→ Problem to solve: What is needed here is an exact repetition of the records below, beginning at the line that has "Click FC Spartak Moskva's played count 5" and stopping after the line that has "Open the Good".

→ Raw data:
────
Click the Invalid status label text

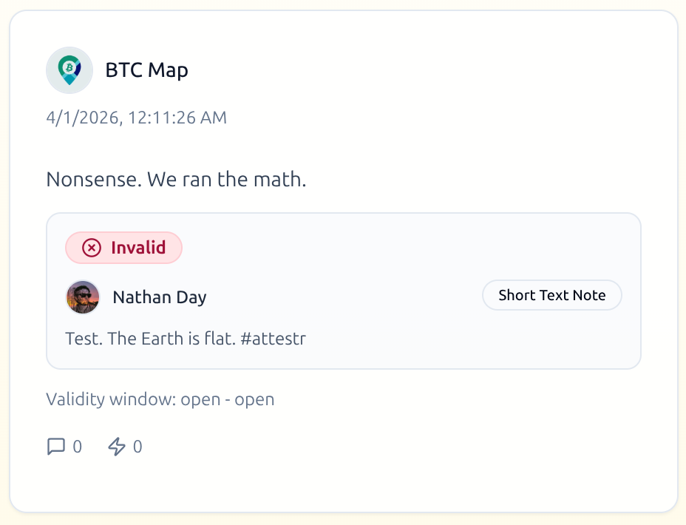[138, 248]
────
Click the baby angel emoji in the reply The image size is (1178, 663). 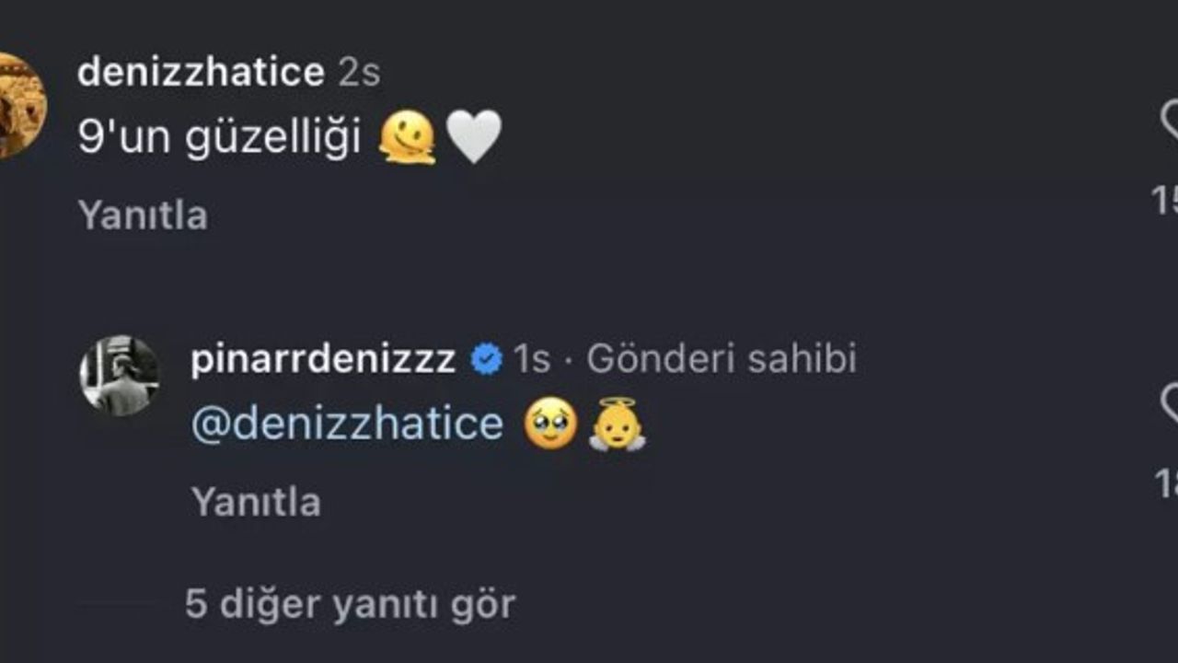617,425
────
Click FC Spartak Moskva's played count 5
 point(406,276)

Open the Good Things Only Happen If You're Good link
────
→ Output below:
Click FC Spartak Moskva's played count 5
 point(406,276)

Open the Good Things Only Happen If You're Good link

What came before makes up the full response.